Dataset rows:
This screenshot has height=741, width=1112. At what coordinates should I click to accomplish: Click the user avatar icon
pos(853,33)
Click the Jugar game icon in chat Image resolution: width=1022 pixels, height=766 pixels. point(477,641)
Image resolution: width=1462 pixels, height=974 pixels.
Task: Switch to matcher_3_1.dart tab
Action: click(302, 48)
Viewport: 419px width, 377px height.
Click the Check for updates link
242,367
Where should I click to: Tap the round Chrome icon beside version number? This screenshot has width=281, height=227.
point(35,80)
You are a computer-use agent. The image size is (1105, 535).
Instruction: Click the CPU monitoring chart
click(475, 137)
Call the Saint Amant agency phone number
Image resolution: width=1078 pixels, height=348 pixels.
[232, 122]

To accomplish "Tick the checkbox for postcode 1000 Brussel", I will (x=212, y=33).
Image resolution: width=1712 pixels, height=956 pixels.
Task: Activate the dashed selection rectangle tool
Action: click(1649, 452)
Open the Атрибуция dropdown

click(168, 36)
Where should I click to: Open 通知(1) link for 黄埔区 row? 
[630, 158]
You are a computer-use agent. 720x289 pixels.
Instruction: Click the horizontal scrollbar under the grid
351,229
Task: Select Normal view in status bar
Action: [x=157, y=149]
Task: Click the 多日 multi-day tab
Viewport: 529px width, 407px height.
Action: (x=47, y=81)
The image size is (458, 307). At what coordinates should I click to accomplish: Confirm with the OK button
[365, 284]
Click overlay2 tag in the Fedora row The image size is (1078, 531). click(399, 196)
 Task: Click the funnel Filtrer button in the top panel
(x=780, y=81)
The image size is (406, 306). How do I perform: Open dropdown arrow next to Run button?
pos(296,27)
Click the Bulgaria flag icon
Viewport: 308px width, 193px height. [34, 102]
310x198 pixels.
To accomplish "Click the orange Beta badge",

Exercise details: Rewrite every line in full, starting with the line that contains "Click overlay2 tag" and going on through the line that contains "pos(296,27)". Change only the click coordinates in the answers: multiply each by 0.9 and round to the nearest whole number, with halves rounded up.

Correct output:
Click overlay2 tag in the Fedora row The image size is (1078, 531). click(359, 176)
 Task: Click the funnel Filtrer button in the top panel
(x=702, y=73)
The image size is (406, 306). How do I perform: Open dropdown arrow next to Run button?
pos(266,24)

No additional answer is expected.